[Requirement]: Convert the records below into a numbered list, one item per line, omitting blank lines and leaving out the pictures.

[Records shown]:
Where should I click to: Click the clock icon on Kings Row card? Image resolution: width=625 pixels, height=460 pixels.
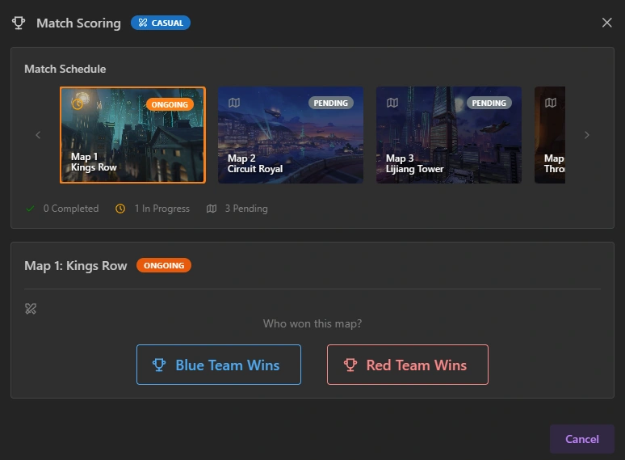[x=78, y=103]
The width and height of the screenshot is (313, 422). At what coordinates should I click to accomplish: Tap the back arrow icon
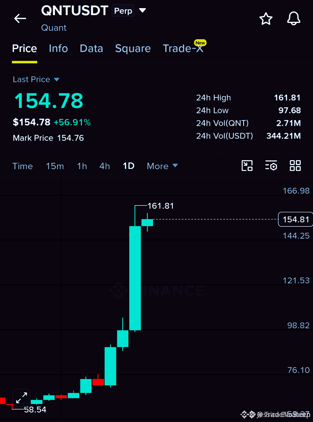click(x=20, y=19)

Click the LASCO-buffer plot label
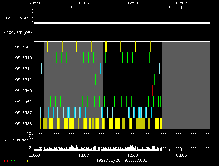15,140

[Finished exercise]:
1. Where should I click to: Click the clock icon on Kings Row card? Image resolution: width=625 pixels, height=460 pixels.
2. [x=78, y=103]
3. The width and height of the screenshot is (313, 422). At what coordinates should I click to accomplish: Tap the back arrow icon
4. click(x=20, y=19)
5. Click the LASCO-buffer plot label
6. 15,140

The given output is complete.